He entertained a few ideas to solve the problem, but none of them seemed quite right.

"We were away on vacation and we were sitting on a beach in Florida and had a rental house through one of the sharing companies, similar to Airbnb," he says. "We were just sitting there, thinking about how great this was, and we realized, hey we should be doing this with our equipment."

That idea led to Dozr, the two-sided online marketplace for construction equipment rentals that Mr. Forestell founded. It allows contactors, landscapers and construction companies to rent equipment they're not using to their industry peers.

He knew his company wasn't the only one that sometimes had a mismatch between how much equipment it needed and how much it had, he says.

Sometimes, contractors will purchase a specific machine for a single job. "It may sit for a year or two before the next job comes that they need that type of equipment again," he says.

And some pieces of equipment could be used by varied businesses – a tractor used for snow clearing can work just as well on a farm.

"Being a contractor, and knowing the problem so well, made us be able to come up with the solution," he says.

Margaret Magdesian, CEO and founder of Ananda Devices, Montreal

Ms. Magdesian was frustrated. Then a researcher at McGill University's Montreal Neurological Institute, she was having trouble with the spinal cord cells she was studying.

The only way to grow them was in a petri dish, but the cells don't grow in a dish in the same way they grow in the human body. Instead of growing straight, they get tangled. It made her work harder, slower and more prone to error.

Her solution was to build a silicon mould with channels for the cells to grow in, similar to how they grow in the body. Her idea worked. "Instead of having one or two good cells, I had 120 and I could finally perform a lot of work," she says.

When she presented her idea, other scientists became interested.

"I started giving them away and, after a certain point, we decided to start selling them so that we could cover the costs. In one year I sold 2,000 units," Ms. Magdesian says. "Then a company called me and said they would like to buy 10,000."

That was when the university told her that if she wanted to keep selling the moulds, she would have to start her own company. It was the first time she'd ever thought of starting a businesses.

But, she says, she soon realized that by helping other scientists accelerate their work, she could have a bigger impact. "My mom died of cancer very early, and she had a lot of pain," she says. "Whatever I can do to help accelerate research, I will do."

Joshua Landy, co-founder and chief medical officer of Figure 1, Toronto

Doctors have been sharing medical cases since the beginning of the profession, Dr. Landy says. "You buy old medical textbooks and it's just stories about all the different types of diseases people had," he says.

Learning from other doctors is the basis of medical education. Cases are written up in medical journals and presented at conferences.

But for young doctors, another way of sharing cases has emerged – through text messages and social media. "Now, that everyone's armed with an interconnected device with a camera, these sharings have become much more commonplace," he says.

The startup Dr. Landy co-founded, Figure 1, shares pictures of medical cases in a way that protects the privacy of patients and complies with privacy laws and regulations.

Dr. Landy says he started thinking about the way doctors use social media when he was doing research about young doctors and medical education at Stanford University in California. But it was at a dinner with friends that the idea of a case-sharing network became a business idea.

Two of those friends became his co-founders. "It was serendipitous," he says. "Two weeks later they had pretty much dropped everything to focus on this one project, as had I."

Dr. Landy still practises medicine, working as a critical care physician in a Toronto hospital. Balancing the time is a challenge, but he says it's worth it.

"Having these two careers is symbiotic," he says. "My experience in the technology and product development world has definitely shaped the way I think about solving problems in a hospital setting and, certainly, I could not do this job without having my medical career."

☆ ☆ ☆

> _Exercise goal_: Condense the paragraph in the startup-founders text above that begins "The only way to grow them" into a shorter version that keeps its main facts.

> _Input data_:
☆ ☆ ☆

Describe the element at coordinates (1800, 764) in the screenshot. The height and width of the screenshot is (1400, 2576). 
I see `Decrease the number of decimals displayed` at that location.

☆ ☆ ☆

> _Expected answer_: The cells could be grown only in a petri dish, where they tangled instead of growing straight as they do in the body. This made her work harder, slower and more error-prone.